One of the noteworthy details about this year’s Easter gospel is that the disciples do not seem to understand what the empty tomb means. Mary Magdalene runs to tell the Apostles not that Jesus is alive, but that “They have taken the Lord out of the tomb, and we do not know where they have laid him” (Jn. 20:2). Peter and John run to the tomb, which they discover to be empty, and they “believe.” But what do they believe? That Jesus is alive? Or that Mary was telling the truth about Jesus’ body being absent? If the former, they do not appear to have let Mary in on the secret, since the next several verses have her weeping, because Jesus’ body has been moved and she knows not where. Whatever it was that the Apostles believed, their response is somewhat underwhelming: “the two disciples went back to their homes” (Jn. 20:10). It is only the appearance of the risen Lord that causes the disciples to truly recognize what has happened—and in Mary Magdalene’s case, even that is not enough in itself.
Not much has changed. The world on the whole has failed to recognize the evidence of Jesus Christ’s resurrection and has not understood its meaning for human history.
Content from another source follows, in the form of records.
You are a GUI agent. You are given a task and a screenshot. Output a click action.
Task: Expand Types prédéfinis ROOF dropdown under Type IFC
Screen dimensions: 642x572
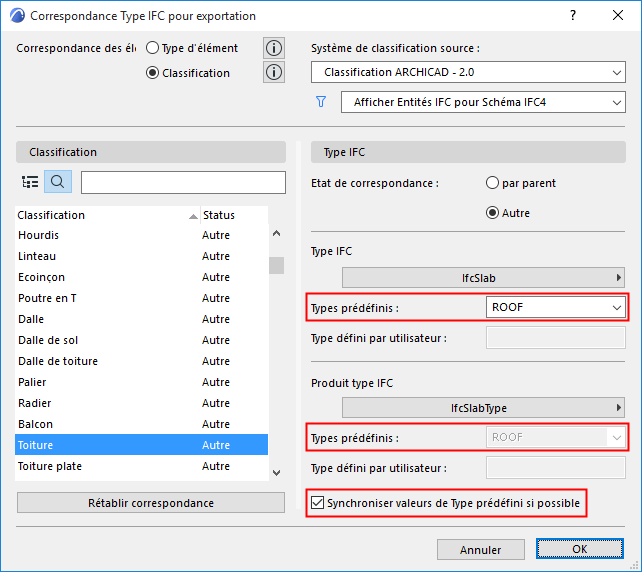click(556, 307)
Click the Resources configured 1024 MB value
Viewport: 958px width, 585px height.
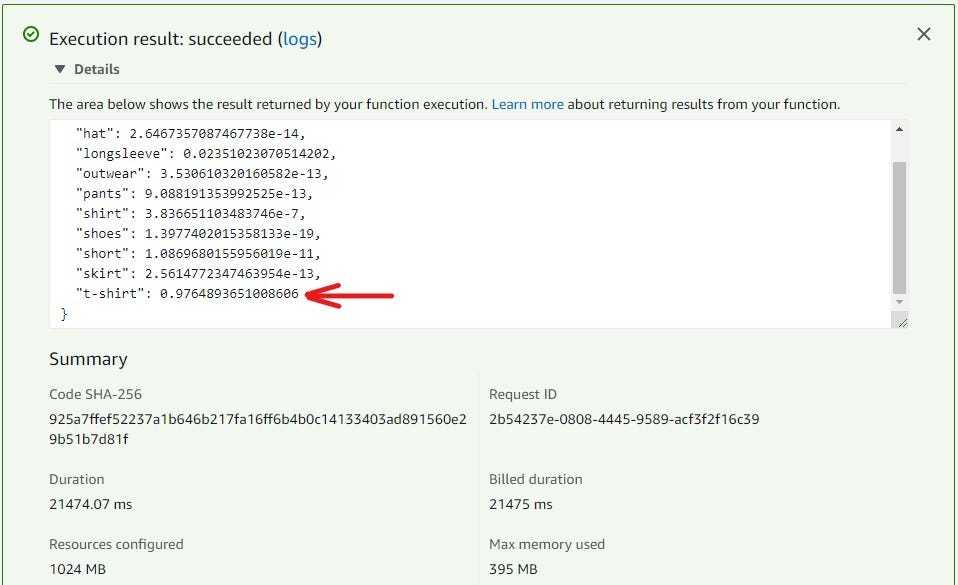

Thus it is that war rages on in Ukraine and elsewhere, while in many other places, people seek to accumulate wealth and live as pleasurable and painless a life as possible or give up in despair at the trials and misery they face.
Are we Christians much better? Do we genuinely understand that Jesus has risen from the dead? Do we understand that we have risen from the dead in baptism? Or do we, like Peter and John, go back to our homes unchanged after celebrating the Lord’s resurrection? Do we give evidence for the resurrection in the way we live our lives, so that the world might believe in the risen Christ?
We should not become discouraged, however, at the blindness of the world or at the shallowness of our own belief. The same disciples who went home from the empty tomb later went out and preached the good news to the whole world, giving witness to the Lord’s resurrection by their very lives. In one of the options for Easter Sunday’s second reading, St. Paul tells us that “our life is hid with Christ in God. When Christ who is our life appears, then you also will appear with him in glory” (Col. 4:3–4). Although neither we nor the world might fully appreciate the reality of Jesus Christ’s glorious resurrection from the dead or our own lesser resurrection from sin, in the fullness of time, neither resurrection will remain hidden, but will instead shine forth in the full splendour of Christ’s glory. Until then, let us nourish the life of the risen Lord in the secret of our inmost being.